■ What you will do
Where the string "agent" appears in a line of the data, show that line.

■ Dataset
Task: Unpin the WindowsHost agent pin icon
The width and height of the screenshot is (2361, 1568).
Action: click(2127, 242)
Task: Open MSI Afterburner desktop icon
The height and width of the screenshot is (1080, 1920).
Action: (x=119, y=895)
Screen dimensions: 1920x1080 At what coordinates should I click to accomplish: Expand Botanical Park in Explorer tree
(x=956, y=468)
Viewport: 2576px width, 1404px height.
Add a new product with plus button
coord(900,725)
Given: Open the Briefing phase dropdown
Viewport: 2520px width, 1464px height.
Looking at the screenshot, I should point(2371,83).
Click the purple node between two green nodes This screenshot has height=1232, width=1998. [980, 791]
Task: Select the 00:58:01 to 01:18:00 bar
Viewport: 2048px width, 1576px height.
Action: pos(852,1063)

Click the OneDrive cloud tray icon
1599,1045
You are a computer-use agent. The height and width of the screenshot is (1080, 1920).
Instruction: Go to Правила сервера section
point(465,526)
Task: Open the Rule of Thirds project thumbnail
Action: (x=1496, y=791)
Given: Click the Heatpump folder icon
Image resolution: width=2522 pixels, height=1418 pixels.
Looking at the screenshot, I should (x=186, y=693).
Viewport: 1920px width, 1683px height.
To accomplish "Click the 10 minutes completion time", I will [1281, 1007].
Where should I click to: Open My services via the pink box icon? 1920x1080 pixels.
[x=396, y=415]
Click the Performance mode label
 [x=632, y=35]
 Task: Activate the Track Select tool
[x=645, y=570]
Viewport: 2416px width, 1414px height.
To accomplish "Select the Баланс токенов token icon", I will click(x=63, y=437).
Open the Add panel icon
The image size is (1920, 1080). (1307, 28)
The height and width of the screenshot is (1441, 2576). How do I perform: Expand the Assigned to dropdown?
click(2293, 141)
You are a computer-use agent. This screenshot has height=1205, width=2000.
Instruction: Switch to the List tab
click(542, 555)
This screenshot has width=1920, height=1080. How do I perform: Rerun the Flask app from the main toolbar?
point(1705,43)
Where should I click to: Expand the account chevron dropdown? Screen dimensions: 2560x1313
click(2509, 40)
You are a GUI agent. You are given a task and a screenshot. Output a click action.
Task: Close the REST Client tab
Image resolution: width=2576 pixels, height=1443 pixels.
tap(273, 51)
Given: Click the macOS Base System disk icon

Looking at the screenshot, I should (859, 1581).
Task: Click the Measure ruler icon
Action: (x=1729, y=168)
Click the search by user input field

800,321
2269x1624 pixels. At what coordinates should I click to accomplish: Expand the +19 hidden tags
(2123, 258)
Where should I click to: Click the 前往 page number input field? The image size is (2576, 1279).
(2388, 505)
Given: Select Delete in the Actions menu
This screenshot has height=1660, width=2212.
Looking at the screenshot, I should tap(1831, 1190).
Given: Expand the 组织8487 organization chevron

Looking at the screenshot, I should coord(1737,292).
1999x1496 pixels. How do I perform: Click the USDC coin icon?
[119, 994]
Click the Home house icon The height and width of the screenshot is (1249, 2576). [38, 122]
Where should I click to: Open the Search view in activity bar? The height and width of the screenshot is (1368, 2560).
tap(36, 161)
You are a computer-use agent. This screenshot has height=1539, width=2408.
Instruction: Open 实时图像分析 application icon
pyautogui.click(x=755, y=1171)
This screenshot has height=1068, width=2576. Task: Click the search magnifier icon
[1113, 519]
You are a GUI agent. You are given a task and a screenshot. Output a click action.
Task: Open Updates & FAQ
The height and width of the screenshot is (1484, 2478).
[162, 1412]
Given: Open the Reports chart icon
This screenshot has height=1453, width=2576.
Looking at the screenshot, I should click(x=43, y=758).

■ The completed task
Task: Unpin the WindowsHost agent pin icon
You are a computer-use agent. The height and width of the screenshot is (1080, 1920).
You are a computer-use agent. This screenshot has height=1205, width=2000.
You are a GUI agent. You are given a task and a screenshot. Output a click action.
You are a computer-use agent. This screenshot has height=1539, width=2408.
You are a GUI agent. You are given a task and a screenshot. Output a click action.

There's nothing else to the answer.